И тогда мы направились к Рубежской церкви, построенной в 1763 году. Воздвигли её будто бы два купца. Они, в отместку за что-то, подожгли своего конкурента, а сгорела половина Усолья, вот и пришлось потрясти мошну во искупление вины. Время и люди не пощадили её, тоже превратив ныне в складское помещение. И хотя эта церковь была изрядно порушена, она всё ещё была очень красива по рисунку своего силуэта, к тому же имела очень симпатичную ограду и такие же ворота.
Самым старым в Усолье оказался собор, названия которого я, сколь ни тужился, припомнить не мог. Помнил год постройки (со слов Зыкова) – 1727, а название – нет, хоть убей! В нём находился пивзавод, а потому здание было здорово испохаблено, но… шли уже какие-то реставрационные работы. Собирались якобы реставрировать и находящиеся рядом дома Голицына и Строганова. Здесь мы расстались с гидом и студентами. Они возвращались на свою «главную базу» в Соликамск. Терёхин заявил, что не уедет отсюда без этюда и начал писать дом Строганова. Мы с Аркадием тоже достали этюдники, но вернулись к Рубежской церкви. Он занялся её воротами и оградой. Я ушёл к Никольской, за которую и принялся, изобразив целиком на четвертушке картона.

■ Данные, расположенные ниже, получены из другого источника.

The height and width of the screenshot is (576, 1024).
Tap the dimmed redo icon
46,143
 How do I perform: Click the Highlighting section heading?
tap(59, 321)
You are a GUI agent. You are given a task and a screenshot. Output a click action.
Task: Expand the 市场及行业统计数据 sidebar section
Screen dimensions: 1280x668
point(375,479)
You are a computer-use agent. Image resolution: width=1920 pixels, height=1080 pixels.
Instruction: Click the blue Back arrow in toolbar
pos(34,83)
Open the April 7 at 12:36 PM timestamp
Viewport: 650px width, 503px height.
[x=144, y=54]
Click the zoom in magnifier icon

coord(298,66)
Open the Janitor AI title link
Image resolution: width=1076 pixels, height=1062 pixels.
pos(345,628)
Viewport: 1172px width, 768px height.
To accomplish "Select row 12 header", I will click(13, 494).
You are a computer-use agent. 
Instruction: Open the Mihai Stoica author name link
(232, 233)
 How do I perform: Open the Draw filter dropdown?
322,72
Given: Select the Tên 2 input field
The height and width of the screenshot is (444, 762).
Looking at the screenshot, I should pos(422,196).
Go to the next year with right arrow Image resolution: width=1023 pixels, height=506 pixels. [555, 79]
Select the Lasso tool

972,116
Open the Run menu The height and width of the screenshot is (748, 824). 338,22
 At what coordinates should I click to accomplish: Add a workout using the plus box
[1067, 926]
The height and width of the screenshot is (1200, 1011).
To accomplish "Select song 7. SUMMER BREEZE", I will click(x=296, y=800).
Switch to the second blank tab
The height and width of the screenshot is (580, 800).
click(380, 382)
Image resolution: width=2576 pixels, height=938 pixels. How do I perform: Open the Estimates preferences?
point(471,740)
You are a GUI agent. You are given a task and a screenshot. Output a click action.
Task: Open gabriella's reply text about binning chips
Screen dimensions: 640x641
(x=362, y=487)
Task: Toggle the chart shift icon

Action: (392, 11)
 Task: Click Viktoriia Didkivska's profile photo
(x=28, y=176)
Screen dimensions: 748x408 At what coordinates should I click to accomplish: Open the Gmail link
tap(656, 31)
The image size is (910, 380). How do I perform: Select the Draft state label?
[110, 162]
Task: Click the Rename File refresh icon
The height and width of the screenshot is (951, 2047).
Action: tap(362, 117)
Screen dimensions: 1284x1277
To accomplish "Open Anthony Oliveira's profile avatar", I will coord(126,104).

В эту ночь мне не спалось. Сказались, видно, нахлынувшие воспоминания об Усолье, подогретые к тому же местной стариной. Они как бы сливались в одно целое. Уснул, лишь твёрдо решив завтра же переправиться через Волхов с большим холстом, забраться на кровлю крепости, что у древнего собора (его я уже написал до того) и заняться панорамой Старой Ладоги. Мне казалось, что осилю её за один присест. Впрочем, так оно и вышло.
Да, так оно и вышло. И вышло, кажется, довольно сносно.
– Ай да боцман! – сказала Лена. – С чего бы это? Уже не картиночки, а нáчало кое-что получаться.
– Боцман спит, спит, а потом как даст! – сказал Юрка и добавил: – Он, наверное, во сне видел своё Усолье, – и, сказав это, в общем, был прав.